N.K. Jemisin pulls no punches in the conclusion of her epic trilogy, set in a world where every couple of centuries, a natural disaster spontaneously plunges civilization into a post-apocalyptic nightmare. The questions that readers have been puzzling over for hundreds of pages are finally answered in The Stone Sky as Jemisin interrogates oppression, motherhood, and the relationship between humans and their environment. The tension palpitating through the pages of the first two books of this trilogy reaches a boiling point that reveals the earth in all its molten glory, personified as an ancient and magical creature. And this living creature is angry.
It is hard to look at Jemisin’s vindicated earth and not think back to the way we treat our own earth. As oil companies drill deeper and industries funnell noxious pollutants into the air, temperatures rise and our earth is thrown out of its natural cycles. If our earth were a living, feeling being, what would it say? Would it embrace us like an old friend or would it lash out at us in the face of its exploitation? Can we even call the earth ours when we treat it so poorly? Jemisin’s recount of a society’s perish following its attempt to harness the earth implores us to ask these questions of ourselves, and the answers we find in this novel are as terrifying as they are poignant.
In The Stone Sky, Jemisin not only explores the exploitation of the earth, but of people too, through her world that scrutinizes the select few within the population that have the power to control tectonic plates, called Orogenes. Jemisin confronts disparate feelings amongst oppressed peoples by pitting main character Essun and her daughter, Nassun, head to head. Both characters have faced the tremendous weight of oppression for all their lives, but react to this oppression extremely differently. Jemisin gives this mother-daughter duo the ending they deserve, and despite their ideological differences, they share an understanding of pain and love.

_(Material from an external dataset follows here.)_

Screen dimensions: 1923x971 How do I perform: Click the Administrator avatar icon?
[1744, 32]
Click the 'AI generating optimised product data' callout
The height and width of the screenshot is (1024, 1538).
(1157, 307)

As much pain as there is in The Stone Sky, Jemisin does not shy away from joy. Even this dark world teems with friendship that shows that light can be found even in the most desolate times. As we approach the end of the novel, we are forced to ask ourselves, does a world built on oppression have any hope of being better? Does it even deserve that chance? As friends turn into family and the messy but interconnected relationship between the earth and its people is finally brought to light, this book has an answer. It resounds, Yes.